No ICD-10 Delay Included in Latest Congressional Spending Bill | EHRintelligence.com | EHR and Health IT Consulting | Scoop.it
Lawmakers have not included an ICD-10 delay in the 2015 Congressional spending omnibus.

Rumors of another ICD-10 delay appear to be greatly exaggerated – this time, at least.  Despite calls from the Medical Society of New York to include an additional two-year delay of ICD-10 in the $1 trillion omnibus spending bill that funds most Congressional activities through the majority of 2015, the legislation did not include an additional push-back of the health information management schema before lawmakers agreed on the final form of the bill.

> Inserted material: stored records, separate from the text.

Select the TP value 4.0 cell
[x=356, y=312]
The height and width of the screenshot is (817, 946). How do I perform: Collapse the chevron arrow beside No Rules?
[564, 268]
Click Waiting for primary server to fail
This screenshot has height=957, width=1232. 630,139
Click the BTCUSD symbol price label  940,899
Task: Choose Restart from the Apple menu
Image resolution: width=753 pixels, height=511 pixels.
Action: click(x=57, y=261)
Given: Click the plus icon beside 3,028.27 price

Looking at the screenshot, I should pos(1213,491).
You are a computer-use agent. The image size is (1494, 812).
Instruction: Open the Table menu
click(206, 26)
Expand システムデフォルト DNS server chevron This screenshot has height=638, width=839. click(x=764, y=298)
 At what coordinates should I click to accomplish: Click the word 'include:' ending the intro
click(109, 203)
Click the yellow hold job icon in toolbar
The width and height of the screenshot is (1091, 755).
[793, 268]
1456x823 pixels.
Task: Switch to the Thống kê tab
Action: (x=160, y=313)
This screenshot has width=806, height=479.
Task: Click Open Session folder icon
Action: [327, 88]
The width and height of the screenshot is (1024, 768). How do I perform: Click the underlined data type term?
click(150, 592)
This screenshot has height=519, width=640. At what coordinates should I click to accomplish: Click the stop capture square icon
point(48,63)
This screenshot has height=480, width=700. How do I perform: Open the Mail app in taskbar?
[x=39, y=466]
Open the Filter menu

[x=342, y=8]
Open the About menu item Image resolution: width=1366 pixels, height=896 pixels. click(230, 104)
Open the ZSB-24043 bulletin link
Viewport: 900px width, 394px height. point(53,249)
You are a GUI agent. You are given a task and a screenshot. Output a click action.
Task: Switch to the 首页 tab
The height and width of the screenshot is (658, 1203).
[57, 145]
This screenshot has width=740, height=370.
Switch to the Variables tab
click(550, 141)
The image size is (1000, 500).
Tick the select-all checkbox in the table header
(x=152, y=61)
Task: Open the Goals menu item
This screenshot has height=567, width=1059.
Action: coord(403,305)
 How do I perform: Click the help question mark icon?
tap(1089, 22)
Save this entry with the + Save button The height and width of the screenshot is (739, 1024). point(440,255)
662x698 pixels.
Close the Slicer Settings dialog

While the legislation is certainly not the only opportunity for Congress to scupper the new code set, it does give providers some confidence going into the holidays that ICD-10 will continue as planned on October 1, 2015.  Uncertainty about the actual implementation date has left many healthcare organizations wondering about the point of spending time, effort, and money on upgrade systems and processes to be compliant with ICD-10 requirements.  Advocates of postponing ICD-10, or scrapping it all together, have tried to feed on these worries to build momentum for their cause.

“The onerous penalties tied to these mandates add to the hysteria that is running through physicians’ offices and is generating many early retirements,” states the Medical Society of New York in a letter addressed to Rep. John Boehner in November. “If every entity in the complex medical payment pyramid does not function perfectly on October 1, 2015 then physicians’ income goes to zero which is a steep price to pay for a new imperfect coding system.”

The American Medical Association, another staunch advocate of abandoning the ICD-10 mandate, has also raised arguments about the cost of implementation and the burden on physicians to comply with the new codes in addition to several other major healthcare reform initiatives.  Boasting that the AMA has held off ICD-10 for more than ten years, Dr. Robert Wah recently made a speech decrying ICD-10’s less common codes and urging providers to join his organization in opposition to the code set.

However, after the most recent delay from 2014 to 2015 shocked ICD-10 proponents and threw the industry into turmoil, many organizations just want to get it over with.  In another letter to Rep. Boehner, this time from a coalition of hospital and health systems, ICD-10 advocates note that repeated delays have been highly disruptive, costly, and frustrating for the healthcare community.

“The delay added billions of dollars in extra costs,” state the American Hospital Association, Premier Healthcare Alliance, and a number of health systems.  “Many of our members had to quickly reconfigure systems and processes that were prepared to use ICD-10 back to ICD-9.  A further delay would only add additional costs as existing investments would be further wasted and future costs would grow.

Wrangling over the true financial impact of implementation has added to the confusion among healthcare providers, who have been chronically lagging behind recommended timelines and guidelines for testing, education, and upgrades.  “The lack of progress by providers, in particular smaller ones, remains a cause for concern as we move toward the compliance deadline,” said Jim Daley, WEDI chairman and ICD-10 Workgroup co-chair in a September letter to HHS Secretary Sylvia Burwell. “Delaying compliance efforts reduces the time available for adequate testing, increasing the chances of unanticipated impacts to production. We urge the industry to accelerate implementation efforts in order to avoid disruption on Oct. 1, 2015.”

Lawmakers have until Thursday to vote through the omnibus spending bill if they are to avoid another paralyzing governmental shutdown.  While the most recent ICD-10 delay was slipped into the SGR reform bill without much notice, it does not appear that the divisive code set will make a cameo in this latest bipartisan agreement.